My First Story of a Man Taking Advantage
When I was 16, I badgered my mother to let me take guitar lessons. My mother called the local music school. We went to the music school to meet the guitar teacher and we scheduled my first lesson. But a few days before the lesson, he called to ask if I could come to his home for a lesson rather than the music school. He said, I believe, that there wasn’t a room available at that time.
I had just gotten my driver’s license and my mother agreed to let me drive myself. Off I went, managing the highways and stop signs and finally, parallel parking in front of his suburban house.
I picked up my new guitar, walked down the path and rang the bell. It was a split-level home in an innocuous middle-class neighborhood.
Mr Guitar Teacher (I don’t recall his name) answered the door and greeted me in a friendly way. He told me that his wife was out and led me to the living room. I remember feeling awkward in the way a teenager does with someone and something new.
We both sat on the couch. He took out the guitar and moved close to me.
“Let me place it correctly,” he said, and gently tucked it in front of my breasts, rubbing them lightly with his hands as he did.
He moved my arms so that they were in the correct positions. But then he sat back and said — and I remember this as though it were yesterday — “What lovely breasts, Andrea. Tell me, do you know anything about the Preliminaries?” And with that he started to talk about love and physical arousal. “To be a real musician,” he said, “You must be fully alive physically.”
And with that, he moved closer…
He did give me a guitar lesson and didn’t force himself on me. But I couldn’t wait to leave.
I was polite as I believed I should be. In fact, I wasn’t quite sure if I should be offended or somehow proud that he found me attractive. I knew something was wrong, but I didn’t know the appropriate response. I was scared and confused. His behavior wasn’t violent, but it certainly wasn’t appropriate.
But I remember crying as I drove myself home.
When I got home, I told my mother what had happened. She immediately called the music school. I believe that the incident lead to his being fired. But I’m sure that over many years to come, Mr Guitar Teacher brought women into his living room for guitar lessons and did to them what he had done to me … and perhaps worse.
An Opportunity for Important Discussions
Buried memories like these are surfacing for hundreds of thousands of women, and they give us a chance to talk with our daughters and granddaughters about them so that when they find themselves in similar situations, they will know more clearly what to do!
I must confess, though, that even now, I’m still not quite sure what the appropriate response would have been. Should I have left when I knew I would be alone with him in his house? Should I have gotten angry and stormed out when he touched me inappropriately? Or, as I did, should I have endured politely and then reporting the behavior when I got home?
What do you think a young, inexperienced girl should and could do in a situation like that?
How Will You Prepare Your Daughter or Granddaughter?
I have no doubt that men will continue to behave badly. That they will again and again take advantage of young women. But we can, and should, have conversations with the girls and young women in our lives to help them know how to behave.

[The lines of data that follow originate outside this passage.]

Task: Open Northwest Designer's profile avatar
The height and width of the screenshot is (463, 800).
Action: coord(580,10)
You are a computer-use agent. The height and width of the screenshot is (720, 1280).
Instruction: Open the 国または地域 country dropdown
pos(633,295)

What would you have advise someone to do in the situation I described above? How might you discuss the possibilities of this kind of inappropriate behavior with the girls in your life?

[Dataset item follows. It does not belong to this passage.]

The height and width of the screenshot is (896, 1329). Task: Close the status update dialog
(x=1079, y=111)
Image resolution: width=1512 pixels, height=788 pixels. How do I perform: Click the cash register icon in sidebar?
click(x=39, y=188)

Share your ideas in the comments below. Or head on over to Facebook and share your ideas there.
Such an awful and ubiquitous story.
The fact that you question your choices decades later (when it’s pretty likely that the man who molested you has NEVER questioned his) is just one of the hidden costs of sexual assault on all women.
Another cost that occurs to me: How could this not have changed your relationship to the guitar? How much female talent, passion, genius, has been smothered beneath the burden of some man’s predatory selfishness?
Sadly, we’ll never know.
Yes… you are right. Awful and ubiquitous! Thanks for chiming in, Jezra! You are so on-point, as always. I do so appreciate you.